Now fill in the geometry. Not too much to explain there.

scene.spheresCount = 2;
scene.spheres[0].pos = (float3)(0,0,0);
scene.spheres[0].m = &ballMaterial1;
scene.spheres[1].pos = (float3)(0,0,-0);
scene.spheres[1].m = &ballMaterial2;

scene.planesCount = 5;
scene.planes[0].point = (float3)(0,-5,0);
scene.planes[0].normal = (float3)(0,1,0);
scene.planes[0].m	  = &floorMaterial;
scene.planes[1].point = (float3)(0,40,0);
scene.planes[1].normal = normalize((float3)(0,-1,0));
scene.planes[2].point = (float3)(-40,-5,0);
scene.planes[2].normal = (float3)(1,1,0);
scene.planes[3].point = (float3)(40,-5,0);
scene.planes[3].normal = normalize((float3)(-1,1,0));

scene.planes[4].point = (float3)(0,0,0);
scene.planes[4].normal = normalize((float3)(0,0,-1));
scene.planes[4].m = &refractMaterial;

scene.lightsCount = 2;
scene.lights[0].pos = (float3)(0,30,-20);
scene.lights[0].directional = false;
scene.lights[0].color = (float4)(1,1,1,1);
scene.lights[1].pos = (float3)(0,30,20);
scene.lights[1].dir = normalize((float3)(0,1,1));
scene.lights[1].directional = false;
scene.lights[1].color = (float4)(1,1,1,1);

Now, since in our demo we have 2 spheres moving we want to transform their positions by the worldTransforms
scene.spheres[0].pos = matrixVectorMultiply(worldTransforms, &scene.spheres[0].pos);
scene.spheres[1].pos = matrixVectorMultiply(worldTransforms+16, &scene.spheres[1].pos);

If you build your scene on the c++ side out of triangles for example, you could specify all your coordinates in world coordinates, which would make this step unnecessary.

EXTRACTED RECORDS

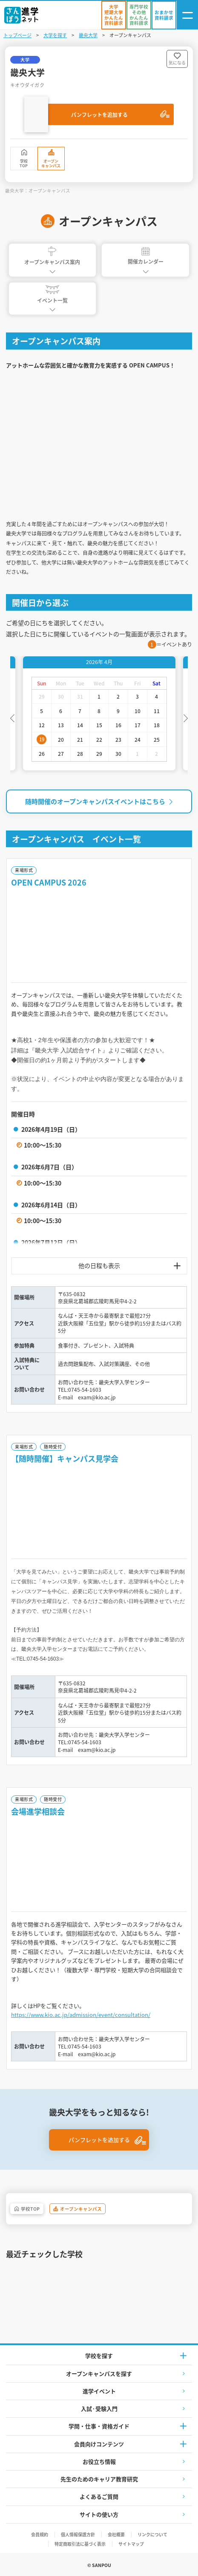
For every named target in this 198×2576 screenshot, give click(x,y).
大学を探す (55, 35)
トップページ (17, 35)
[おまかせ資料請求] (164, 15)
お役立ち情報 (99, 2461)
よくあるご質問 (99, 2496)
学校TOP (24, 163)
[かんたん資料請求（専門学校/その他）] (138, 15)
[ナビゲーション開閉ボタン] (187, 15)
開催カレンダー (146, 256)
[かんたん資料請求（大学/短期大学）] (113, 15)
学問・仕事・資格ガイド (99, 2426)
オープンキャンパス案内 (52, 255)
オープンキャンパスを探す (99, 2373)
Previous (12, 717)
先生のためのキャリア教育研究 (99, 2479)
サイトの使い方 (99, 2514)
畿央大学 (88, 35)
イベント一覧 (52, 294)
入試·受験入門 (99, 2408)
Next (185, 717)
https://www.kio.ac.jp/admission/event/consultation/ (80, 2015)
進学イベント (99, 2391)
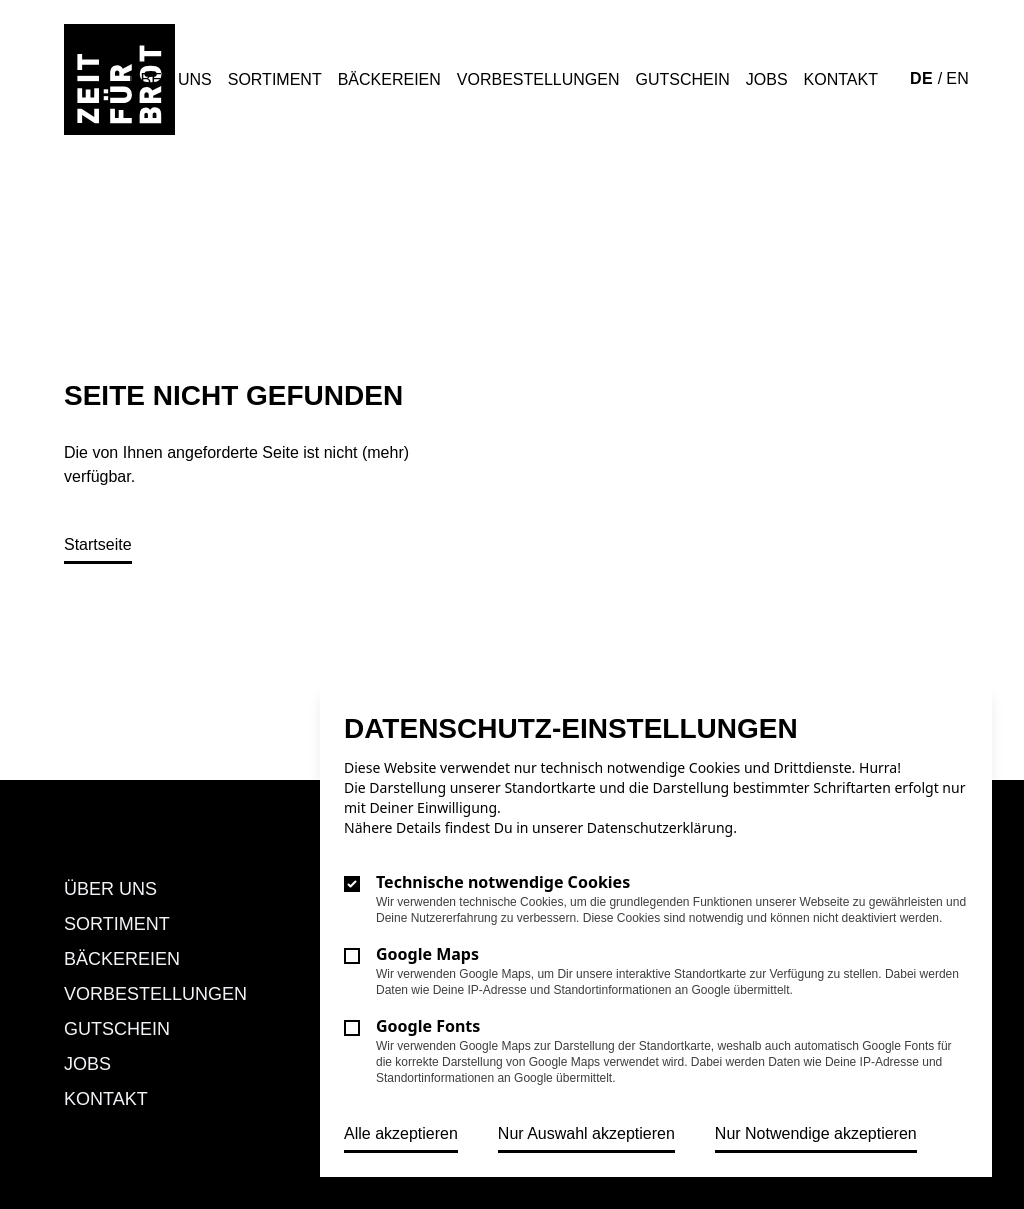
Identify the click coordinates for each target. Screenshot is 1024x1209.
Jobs (767, 79)
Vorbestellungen (538, 79)
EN (957, 78)
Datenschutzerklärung (660, 827)
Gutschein (683, 79)
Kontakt (841, 79)
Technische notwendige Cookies (503, 882)
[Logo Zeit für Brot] (119, 79)
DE (924, 78)
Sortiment (275, 79)
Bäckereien (389, 79)
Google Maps (427, 954)
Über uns (170, 79)
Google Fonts (428, 1026)
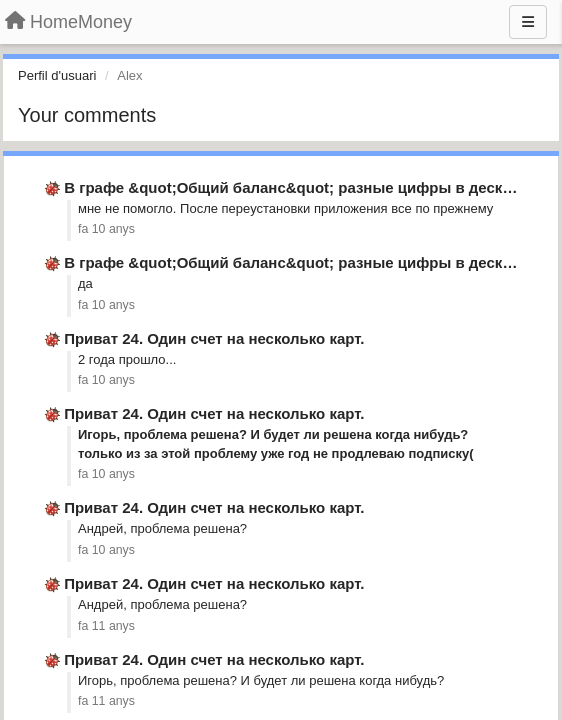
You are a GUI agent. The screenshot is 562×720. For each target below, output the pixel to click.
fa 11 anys (106, 626)
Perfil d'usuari (57, 75)
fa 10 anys (106, 229)
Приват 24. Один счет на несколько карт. (214, 338)
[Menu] (528, 22)
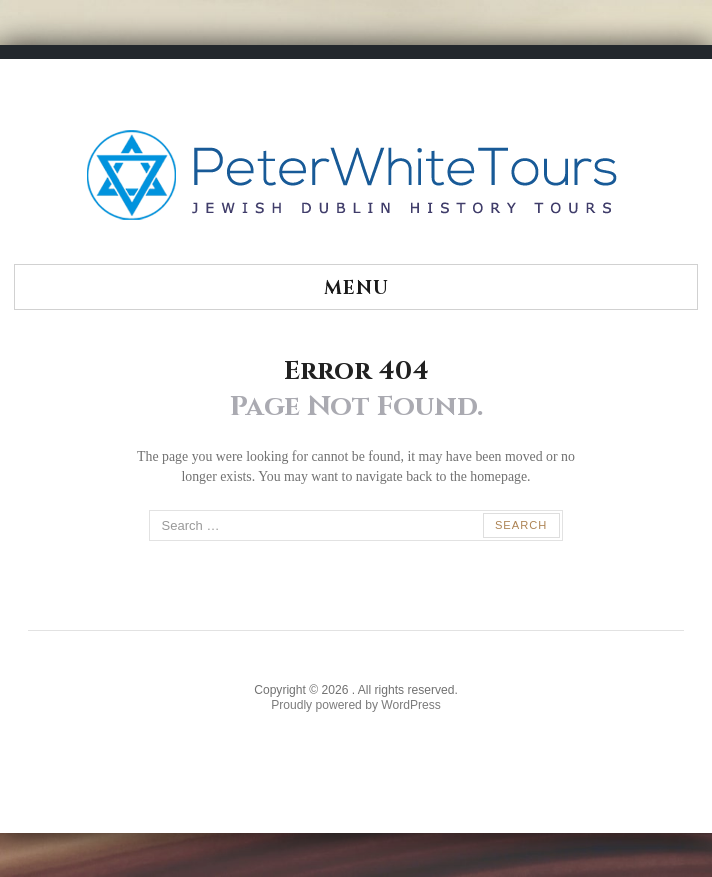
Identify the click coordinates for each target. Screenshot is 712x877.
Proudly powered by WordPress (356, 705)
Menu (356, 288)
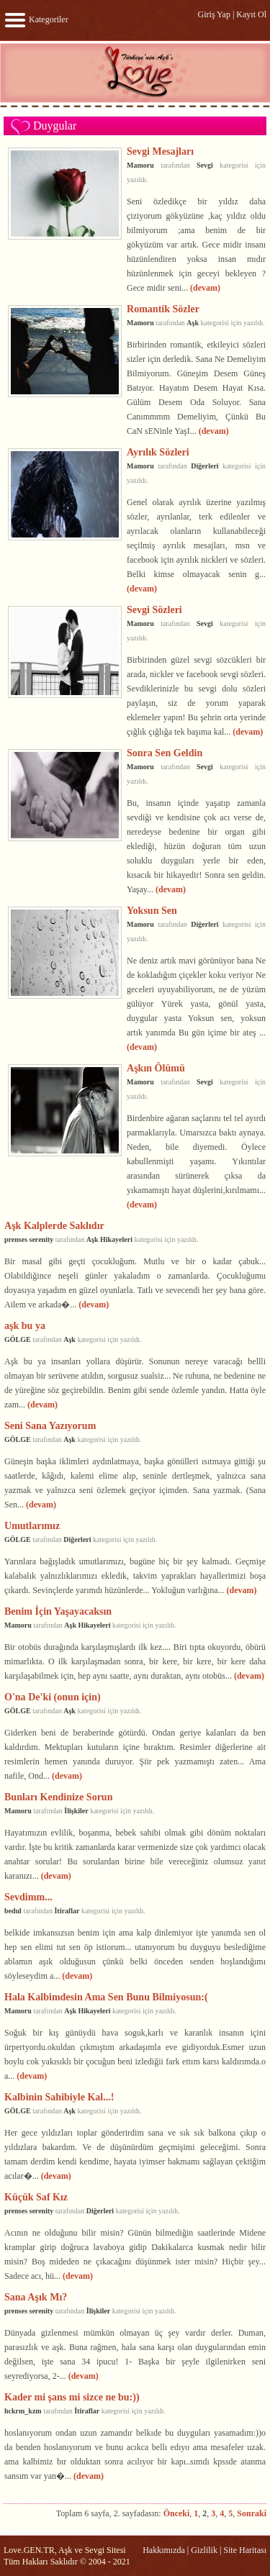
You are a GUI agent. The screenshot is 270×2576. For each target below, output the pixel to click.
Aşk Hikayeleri (109, 1239)
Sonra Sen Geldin (164, 752)
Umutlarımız (32, 1525)
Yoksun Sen (152, 910)
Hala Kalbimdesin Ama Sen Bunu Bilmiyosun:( (106, 1997)
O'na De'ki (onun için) (52, 1696)
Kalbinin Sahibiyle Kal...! (59, 2097)
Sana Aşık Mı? (35, 2297)
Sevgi (205, 165)
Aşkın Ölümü (156, 1068)
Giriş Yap (214, 14)
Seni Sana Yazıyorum (50, 1425)
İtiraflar (66, 1911)
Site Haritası (244, 2550)
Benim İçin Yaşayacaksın (58, 1611)
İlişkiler (76, 1811)
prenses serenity (28, 1239)
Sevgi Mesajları (160, 151)
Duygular (54, 125)
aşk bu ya (24, 1325)
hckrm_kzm (23, 2411)
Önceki (176, 2513)
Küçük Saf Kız (36, 2197)
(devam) (205, 288)
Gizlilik (204, 2550)
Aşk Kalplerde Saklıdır (54, 1225)
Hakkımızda (164, 2550)
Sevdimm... (28, 1896)
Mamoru (140, 165)
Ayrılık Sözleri (158, 452)
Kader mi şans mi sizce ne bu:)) (72, 2397)
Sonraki (251, 2513)
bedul (13, 1911)
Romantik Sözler (163, 308)
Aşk (192, 323)
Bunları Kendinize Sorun (58, 1796)
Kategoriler (36, 19)
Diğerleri (204, 466)
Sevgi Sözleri (154, 609)
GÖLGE (17, 1339)
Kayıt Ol (251, 14)
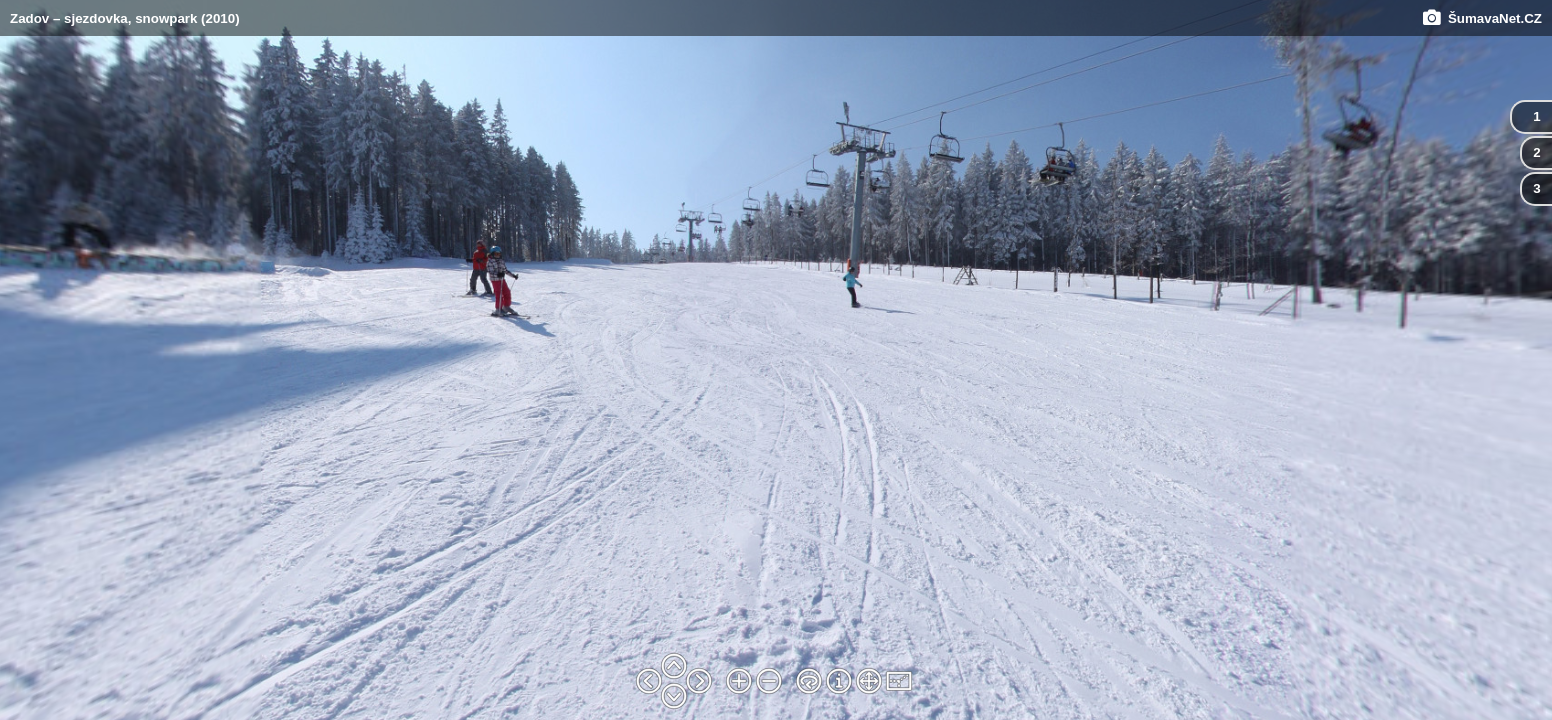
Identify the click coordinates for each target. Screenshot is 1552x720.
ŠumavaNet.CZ (1482, 18)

TASKS AND EXERCISES
1. Reproduce the scene setup text between "Now, since in" and "this step unnecessary.", inclusive, substituting "quads" for "triangles".
2. In the scene setup text, what value is assigned to scene.planesCount?
Rely only on the scene setup text for what is asked.

COMPLETED EXERCISE
1.
Now, since in our demo we have 2 spheres moving we want to transform their positions by the worldTransforms
scene.spheres[0].pos = matrixVectorMultiply(worldTransforms, &scene.spheres[0].pos);
scene.spheres[1].pos = matrixVectorMultiply(worldTransforms+16, &scene.spheres[1].pos);

If you build your scene on the c++ side out of quads for example, you could specify all your coordinates in world coordinates, which would make this step unnecessary.

2. 5